# What is expected:
Each line that has the string "Image" must be copied from the records below.

== Segment start ==

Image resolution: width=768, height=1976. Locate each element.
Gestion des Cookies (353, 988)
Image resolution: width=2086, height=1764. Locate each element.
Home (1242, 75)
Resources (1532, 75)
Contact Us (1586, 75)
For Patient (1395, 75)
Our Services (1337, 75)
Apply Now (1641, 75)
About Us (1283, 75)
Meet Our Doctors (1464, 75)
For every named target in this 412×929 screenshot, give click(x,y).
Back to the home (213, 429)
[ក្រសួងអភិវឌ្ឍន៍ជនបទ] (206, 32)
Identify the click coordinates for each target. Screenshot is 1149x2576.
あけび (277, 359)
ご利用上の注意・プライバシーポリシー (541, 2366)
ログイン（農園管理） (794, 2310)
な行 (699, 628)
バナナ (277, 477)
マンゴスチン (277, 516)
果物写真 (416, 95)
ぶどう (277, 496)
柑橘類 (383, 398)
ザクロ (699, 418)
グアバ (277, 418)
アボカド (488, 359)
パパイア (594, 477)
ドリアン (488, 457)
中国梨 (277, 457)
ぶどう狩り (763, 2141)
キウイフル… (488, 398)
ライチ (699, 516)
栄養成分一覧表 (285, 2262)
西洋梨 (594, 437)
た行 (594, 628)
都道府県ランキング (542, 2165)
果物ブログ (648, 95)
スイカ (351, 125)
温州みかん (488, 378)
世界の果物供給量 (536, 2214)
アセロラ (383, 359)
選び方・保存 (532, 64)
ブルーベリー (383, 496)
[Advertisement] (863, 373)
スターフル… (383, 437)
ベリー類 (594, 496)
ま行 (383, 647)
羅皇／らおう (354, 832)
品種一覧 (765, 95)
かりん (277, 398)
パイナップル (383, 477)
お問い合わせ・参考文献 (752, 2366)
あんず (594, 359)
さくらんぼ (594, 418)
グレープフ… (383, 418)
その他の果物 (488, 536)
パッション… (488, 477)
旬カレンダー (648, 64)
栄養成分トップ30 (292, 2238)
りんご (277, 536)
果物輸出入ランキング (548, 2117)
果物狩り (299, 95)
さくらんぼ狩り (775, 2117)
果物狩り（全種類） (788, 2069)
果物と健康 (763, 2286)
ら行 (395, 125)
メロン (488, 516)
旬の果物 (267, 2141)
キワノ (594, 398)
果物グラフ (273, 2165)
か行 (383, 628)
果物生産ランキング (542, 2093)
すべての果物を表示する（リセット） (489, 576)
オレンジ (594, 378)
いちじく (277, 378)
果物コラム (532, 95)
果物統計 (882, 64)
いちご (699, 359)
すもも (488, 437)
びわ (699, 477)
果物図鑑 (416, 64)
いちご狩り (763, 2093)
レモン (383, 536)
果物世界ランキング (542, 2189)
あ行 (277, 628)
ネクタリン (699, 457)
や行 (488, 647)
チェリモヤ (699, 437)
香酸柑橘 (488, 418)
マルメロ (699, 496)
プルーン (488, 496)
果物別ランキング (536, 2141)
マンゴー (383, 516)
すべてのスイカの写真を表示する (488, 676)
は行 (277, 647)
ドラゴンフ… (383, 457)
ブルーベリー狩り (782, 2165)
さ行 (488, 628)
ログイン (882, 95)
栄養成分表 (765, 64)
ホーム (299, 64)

== Segment end ==

# Answer to this exercise:
Image resolution: width=768, height=1976. Locate each element.
Image resolution: width=2086, height=1764. Locate each element.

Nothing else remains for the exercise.